一見にして雅な庭園と、いかにも京風な雰囲気を醸し出す「鹿威し」の響きが、この若い来訪者たちの真白い感性に古都の記憶を刻み込んでいく。
「スゲェな…。オレの田舎にはない文化だ…。」
航介は、高級料亭という異次元空間に身を置いて、自分の歴史に不足する何かを感じ取った。
「金沢にはありますよぉ。小京都ですもん。」
たしかに、アーニランが育った金沢は、江戸時代には「加賀百万石」の異名で知られていた小京都だった。いまだ京都に対する独特な意識があるらしい。

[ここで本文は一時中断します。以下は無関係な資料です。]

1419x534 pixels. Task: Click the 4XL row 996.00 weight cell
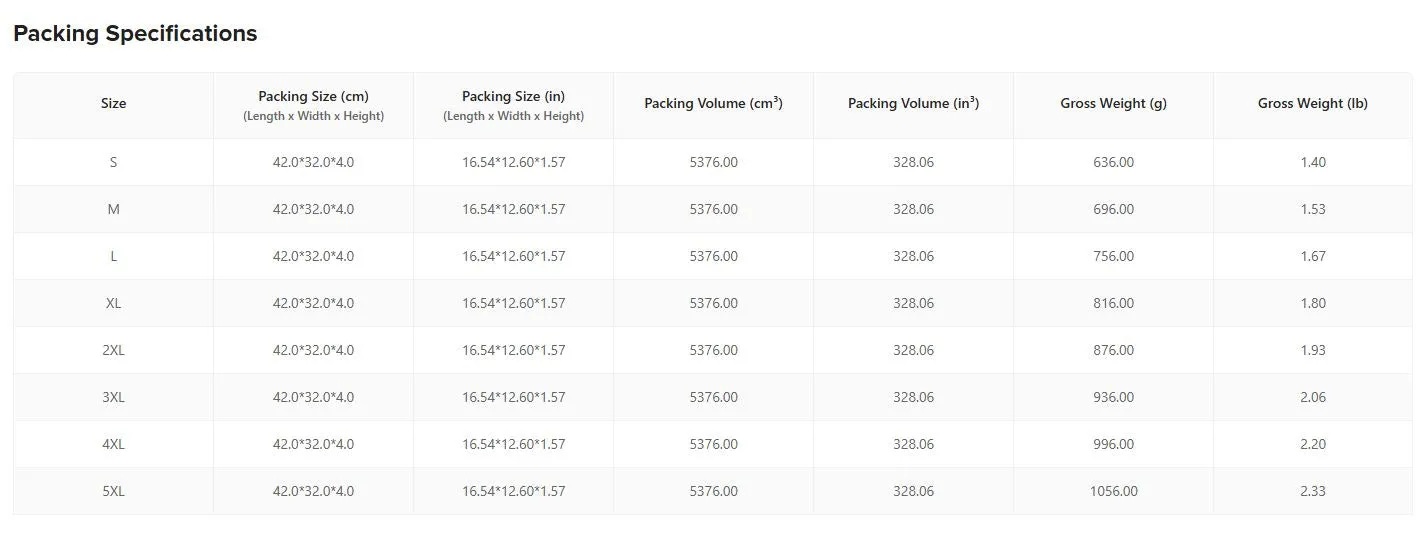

航介は、金沢に似ている京都の街などではなく、大阪の都会的な喧騒を味わわせてやればよかったと後悔した。
「USJとかアメリカ村の方がよかったかな。」
「そんなことないですぅ。湯葉は、初めてですぅ。」
エジプト系の母親から育てられたアーニランにとって、淡白な湯葉料理だけは新鮮な体験だったらしい。